The center is a proposal that recently reemerged at a Dec. 17 School Board meeting, though it was discussed at some board meetings in spring. Advocates for the project wanted to centralize the resources available to the district’s Native students and create a central gathering space. (While PPS 2024–25 enrollment data says 237 Native students are enrolled districtwide, Superintendent Dr. Kimberlee Armstrong said at Tuesday’s meeting that the actual number is closer to 1,900.)
“This district is failing our Native students miserably,” Norrine Smokey-Smith, an elder on PPS’s Indian Parent Committee, said during public comment. “Fund the Native Center for Student Success. We have waited 173 years for our Native children to be served well in this district. Please do not make us wait any longer.”

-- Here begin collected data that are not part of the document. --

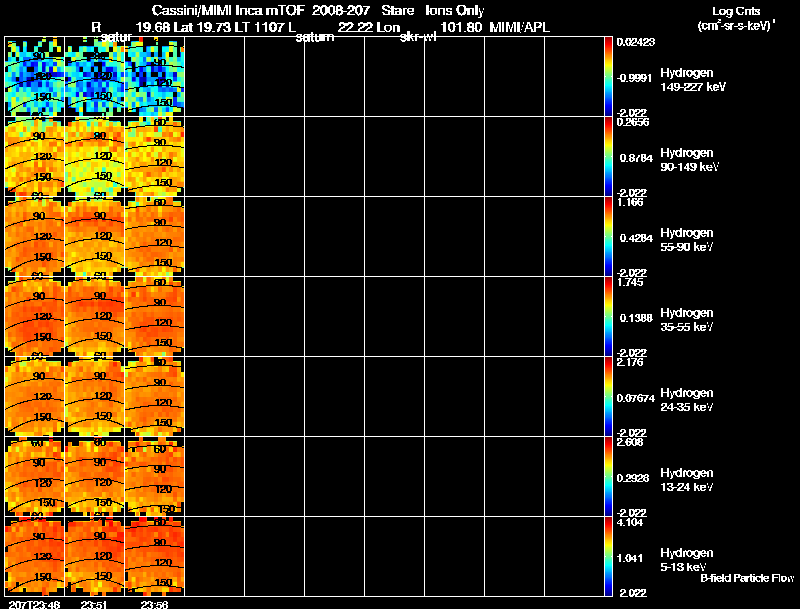Click the 24-35 keV image at 23:51
This screenshot has height=609, width=800.
[x=94, y=397]
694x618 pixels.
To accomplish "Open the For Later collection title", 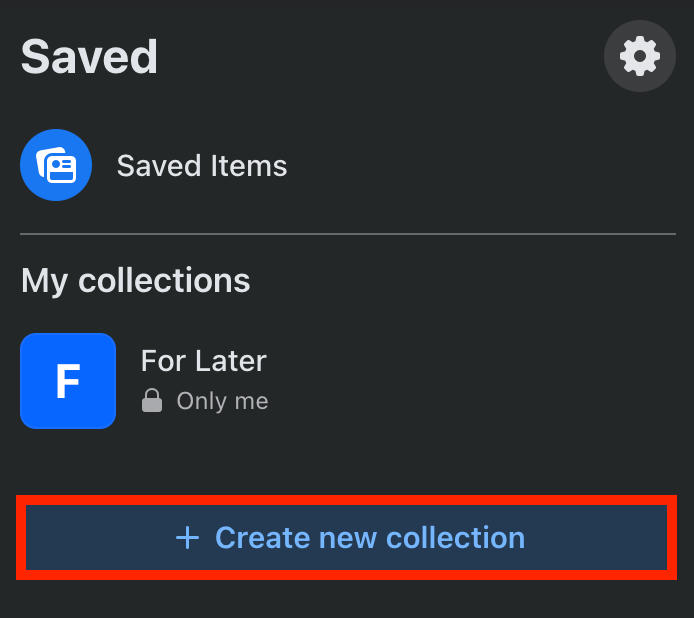I will 203,360.
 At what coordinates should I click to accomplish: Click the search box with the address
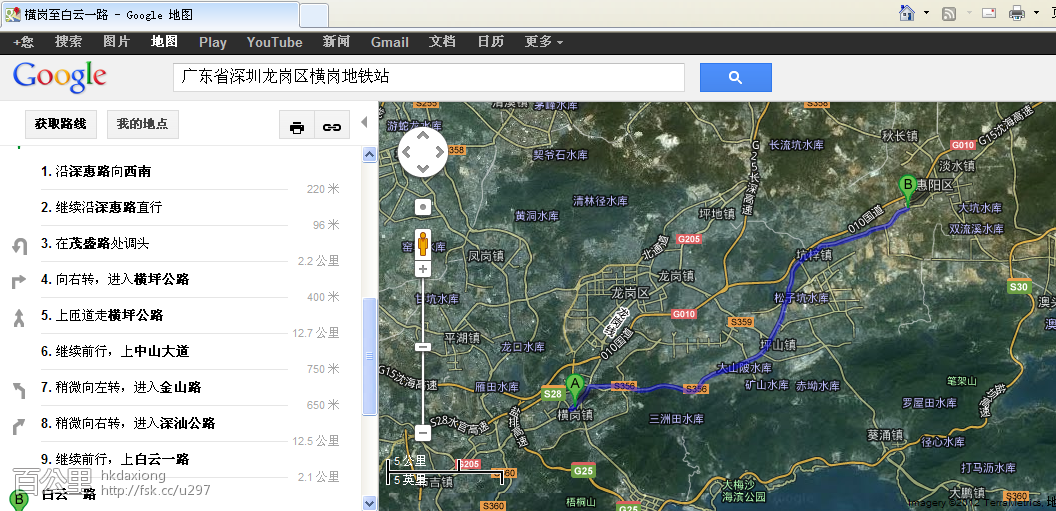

But most board members were still uncertain, and ultimately struck the amendment down 5–2. Many did so in part because they did not see how the proposal would be implemented through bond funding, which can only fund facilities and curriculum, not programming or staff. Herman Greene and Brim-Edwards were the only two to vote yes.
Instead, many board members signaled their approval of a report that Armstrong presented earlier in the night. She announced that in partnership with her Racial Equity and Social Justice Team, she’d dedicate funds immediately to an additional 100 hours of tutoring, establish clear K–12 pathways for Native students and hire a tribal liaison for the upcoming academic year.
She added that $1.1 million of the bond’s $56 million curriculum budget would be put toward materials for Native history, culture and contributions.
“What’s been clear to me as I’ve listened to some of the comments is that I don’t know if there’s a shared understanding from the people that I’ve heard from on what’s possible with bond dollars,” Armstrong said.
Board member Michelle DePass, who advocated for the Native Student Success Center at the Dec. 17 board meeting, walked back her support after hearing Armstrong’s proposal. She noted that she didn’t think the solution lay in a building, especially after an independent auditor found that a similar proposal for a Center for Black Student Excellence had not spent a cent and was running well behind schedule. “I would like to see and have hope that we can institute practices that can work with our Native students,” she said.
WW could not immediately reach the Indian Parent Committee for additional comment.
The bond the board ultimately referred remained unchanged from an earlier draft.
The board also reelected board members Eddie Wang and DePass as chair and vice chair, respectively. They ran unopposed and were confirmed unanimously early in the meeting.